Best data store for billions of rows

2019-01-04 16:11发布

I need to be able to store small bits of data (approximately 50-75 bytes) for billions of records (~3 billion/month for a year).

The only requirement is fast inserts and fast lookups for all records with the same GUID and the ability to access the data store from .net.

I'm a SQL server guy and I think SQL Server can do this, but with all the talk about BigTable, CouchDB, and other nosql solutions, it's sounding more and more like an alternative to a traditional RDBS may be best due to optimizations for distributed queries and scaling. I tried cassandra and the .net libraries don't currently compile or are all subject to change (along with cassandra itself).

I've looked into many nosql data stores available, but can't find one that meets my needs as a robust production-ready platform.

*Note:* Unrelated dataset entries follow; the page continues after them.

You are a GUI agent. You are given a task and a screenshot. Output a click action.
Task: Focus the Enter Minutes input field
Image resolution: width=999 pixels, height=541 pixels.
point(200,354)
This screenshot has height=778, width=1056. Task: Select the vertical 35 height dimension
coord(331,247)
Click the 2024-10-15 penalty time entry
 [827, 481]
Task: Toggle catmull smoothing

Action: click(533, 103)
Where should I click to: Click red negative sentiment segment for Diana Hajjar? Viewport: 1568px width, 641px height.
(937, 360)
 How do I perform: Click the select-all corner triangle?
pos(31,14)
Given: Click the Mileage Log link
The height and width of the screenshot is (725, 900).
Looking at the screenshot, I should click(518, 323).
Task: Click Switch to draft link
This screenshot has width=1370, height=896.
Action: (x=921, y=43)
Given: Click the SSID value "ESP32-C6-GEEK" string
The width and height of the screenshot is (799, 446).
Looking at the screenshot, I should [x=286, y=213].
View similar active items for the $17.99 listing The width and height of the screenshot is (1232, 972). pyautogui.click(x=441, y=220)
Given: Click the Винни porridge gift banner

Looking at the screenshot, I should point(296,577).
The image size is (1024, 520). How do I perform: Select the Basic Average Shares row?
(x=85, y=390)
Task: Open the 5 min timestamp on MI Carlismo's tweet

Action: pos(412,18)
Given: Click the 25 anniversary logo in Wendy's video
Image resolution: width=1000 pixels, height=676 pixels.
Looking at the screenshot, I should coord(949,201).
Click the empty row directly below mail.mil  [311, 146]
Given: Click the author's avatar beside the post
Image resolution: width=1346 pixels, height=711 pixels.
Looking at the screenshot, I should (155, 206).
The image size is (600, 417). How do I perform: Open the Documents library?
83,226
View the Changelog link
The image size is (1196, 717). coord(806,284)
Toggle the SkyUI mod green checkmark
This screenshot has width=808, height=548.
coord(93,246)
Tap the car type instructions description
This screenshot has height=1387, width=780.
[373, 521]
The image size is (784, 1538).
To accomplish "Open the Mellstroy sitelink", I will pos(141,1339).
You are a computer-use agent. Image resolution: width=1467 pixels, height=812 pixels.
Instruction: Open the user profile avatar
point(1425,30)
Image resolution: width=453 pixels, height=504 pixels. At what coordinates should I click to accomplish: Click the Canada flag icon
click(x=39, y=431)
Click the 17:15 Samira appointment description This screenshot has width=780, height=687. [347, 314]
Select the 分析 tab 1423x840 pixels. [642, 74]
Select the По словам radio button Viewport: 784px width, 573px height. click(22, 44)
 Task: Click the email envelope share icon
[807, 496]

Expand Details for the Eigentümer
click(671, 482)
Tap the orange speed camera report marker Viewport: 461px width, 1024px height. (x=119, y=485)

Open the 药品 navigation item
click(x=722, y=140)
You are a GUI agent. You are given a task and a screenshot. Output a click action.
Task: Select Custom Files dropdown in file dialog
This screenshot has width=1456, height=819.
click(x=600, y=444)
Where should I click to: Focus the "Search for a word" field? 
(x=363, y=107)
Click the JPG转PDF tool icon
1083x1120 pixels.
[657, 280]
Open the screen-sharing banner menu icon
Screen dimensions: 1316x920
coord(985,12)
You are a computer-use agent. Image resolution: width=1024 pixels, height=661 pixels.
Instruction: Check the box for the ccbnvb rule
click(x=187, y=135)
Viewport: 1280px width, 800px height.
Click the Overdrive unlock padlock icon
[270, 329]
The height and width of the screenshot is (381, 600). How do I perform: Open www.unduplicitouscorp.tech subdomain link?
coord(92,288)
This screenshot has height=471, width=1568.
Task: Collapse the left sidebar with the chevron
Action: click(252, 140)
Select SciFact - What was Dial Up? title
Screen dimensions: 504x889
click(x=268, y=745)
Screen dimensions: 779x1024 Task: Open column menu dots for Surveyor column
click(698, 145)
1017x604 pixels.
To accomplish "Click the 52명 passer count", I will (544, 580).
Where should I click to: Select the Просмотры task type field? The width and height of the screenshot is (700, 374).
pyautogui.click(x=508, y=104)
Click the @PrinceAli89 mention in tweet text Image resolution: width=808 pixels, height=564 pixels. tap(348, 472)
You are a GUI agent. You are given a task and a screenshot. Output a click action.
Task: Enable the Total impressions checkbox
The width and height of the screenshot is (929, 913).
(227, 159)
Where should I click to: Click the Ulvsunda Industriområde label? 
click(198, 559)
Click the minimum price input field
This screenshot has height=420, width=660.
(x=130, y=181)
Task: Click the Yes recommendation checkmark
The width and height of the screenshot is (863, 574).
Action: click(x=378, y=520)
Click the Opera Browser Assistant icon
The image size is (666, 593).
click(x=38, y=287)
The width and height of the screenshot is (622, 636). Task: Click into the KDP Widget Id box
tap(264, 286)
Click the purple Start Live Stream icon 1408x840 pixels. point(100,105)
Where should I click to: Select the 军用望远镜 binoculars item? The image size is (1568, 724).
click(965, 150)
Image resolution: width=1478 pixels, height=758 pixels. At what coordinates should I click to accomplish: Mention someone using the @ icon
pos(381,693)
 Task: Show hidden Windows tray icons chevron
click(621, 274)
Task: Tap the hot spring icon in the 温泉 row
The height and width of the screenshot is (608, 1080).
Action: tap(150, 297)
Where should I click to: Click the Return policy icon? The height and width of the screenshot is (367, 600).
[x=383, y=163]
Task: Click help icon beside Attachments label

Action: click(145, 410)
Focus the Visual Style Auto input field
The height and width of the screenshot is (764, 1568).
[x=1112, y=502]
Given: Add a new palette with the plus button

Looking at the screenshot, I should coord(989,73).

If you had to store 36 billion small, flat records so that they're accessible from .net, what would choose and why?

10条回答
孤傲高冷的网名
2楼-- · 2019-01-04 16:19

The following article discusses the import and use of a 16 billion row table in Microsoft SQL. http://sqlmag.com/t-sql/adventures-big-data-how-import-16-billion-rows-single-table.

From the article:

Here are some distilled tips from my experience:

  • The more data you have in a table with a defined clustered index, the slower it becomes to import unsorted records into it. At some point, it becomes too slow to be practical.
  • If you want to export your table to the smallest possible file, make it native format. This works best with tables containing mostly numeric columns because they’re more compactly represented in binary fields than character data. If all your data is alphanumeric, you won’t gain much by exporting it in native format. Not allowing nulls in the numeric fields can further compact the data. If you allow a field to be nullable, the field’s binary representation will contain a 1-byte prefix indicating how many bytes of data will follow.
  • You can’t use BCP for more than 2,147,483,647 records because the BCP counter variable is a 4-byte integer. I wasn’t able to find any reference to this on MSDN or the Internet. If your table consists of
    more than 2,147,483,647 records, you’ll have to export it in chunks
    or write your own export routine.
  • Defining a clustered index on a prepopulated table takes a lot of disk space. In my test, my log exploded to 10 times the original
    table size before completion.
  • When importing a large number of records using the BULK INSERT statement, include the BATCHSIZE parameter and specify how many
    records to commit at a time. If you don’t include this parameter,
    your entire file is imported as a single transaction, which
    requires a lot of log space.
  • The fastest way of getting data into a table with a clustered index is to presort the data first. You can then import it using the BULK
    INSERT statement with the ORDER parameter.
查看更多
兄弟一词,经得起流年.
3楼-- · 2019-01-04 16:25

"I need to be able to store small bits of data (approximately 50-75 bytes) for billions of records (~3 billion/month for a year).

The only requirement is fast inserts and fast lookups for all records with the same GUID and the ability to access the data store from .net."

I can tell you from experience that this is possible in SQL Server, because I have done it in early 2009 ... and it's still operation to this day and quite fast.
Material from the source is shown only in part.